Scientific classification
- Kingdom: Plantae
- Clade: Tracheophytes
- Clade: Angiosperms
- Clade: Magnoliids
- Order: Laurales
- Family: Lauraceae
- Genus: Cryptocarya
- Species: C. grandis
- Binomial name: Cryptocarya grandis B.Hyland

= Cryptocarya grandis =

- Genus: Cryptocarya
- Species: grandis
- Authority: B.Hyland
- Conservation status: LC

Species of tree

Cryptocarya grandis, commonly known as cinnamon laurel or white laurel, is a tree in the laurel family and is endemic to north Queensland.
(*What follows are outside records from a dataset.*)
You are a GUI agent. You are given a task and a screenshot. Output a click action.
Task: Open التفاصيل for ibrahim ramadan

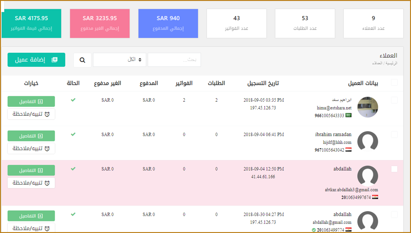click(x=31, y=136)

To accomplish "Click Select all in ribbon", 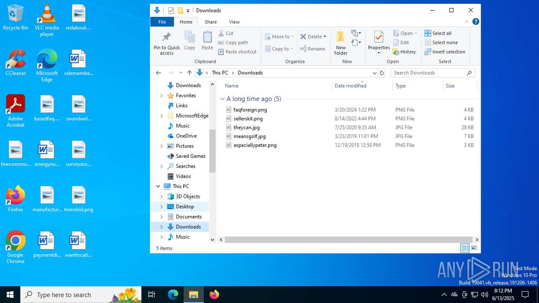I will [438, 33].
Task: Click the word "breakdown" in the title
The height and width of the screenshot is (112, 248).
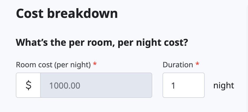Action: tap(82, 14)
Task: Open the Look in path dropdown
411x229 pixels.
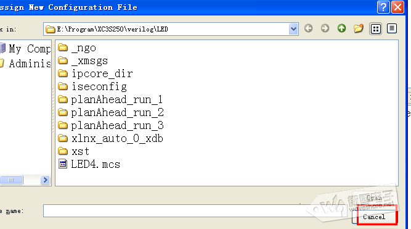Action: click(x=293, y=29)
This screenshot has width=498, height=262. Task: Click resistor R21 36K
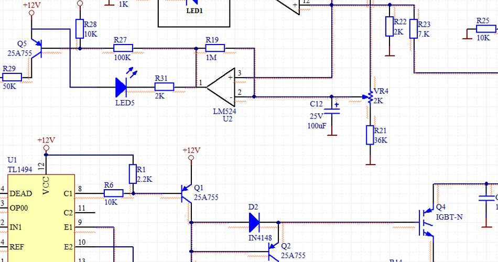(x=370, y=135)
Its leaves are lance-shaped to elliptic, the flowers creamy-green, unpleasantly perfumed and tube-shaped, and the fruit a spherical drupe.

==Description==
Cryptocarya grandis is a tree that typically grows to a height of up to 35 m, its stems sometimes buttressed and its twigs glabrous. Its leaves are lance-shaped to elliptic, 65–155 mm long and 30–75 mm wide on a petiole 6–17 mm long. The flowers are arranged in panicles longer than the leaves and are unpleasantly perfumed, the perianth 0.9–1.6 mm long and 1.2–1.6 mm wide and hairy near the tip. The outer tepals are 1.6–2.4 mm long and 1.0–1.3 mm wide and the inner tepals are 1.6–2.3 mm long and 1.3–1.6 mm wide. The outer anthers 0.6–0.9 mm long and 0.6–0.8 mm wide, the inner anthers 0.7–0.8 mm long and 0.4–0.6 mm wide and hairy. Flowering occurs from November to February, and the fruit is spherical drupe 13–16 mm long and 14–22 mm wide with creamy-white cotyledons.

==Taxonomy==
Cryptocarya grandis was first formally described in 1989 by Bernard Hyland in Australian Systematic Botany from specimens collected by Bruce Gray in 1980.

==Distribution and habitat==
Cinnamon laurel grows in rainforest from sea level to 1000 m elevation from near the Iron Range to Eungella in north Queensland.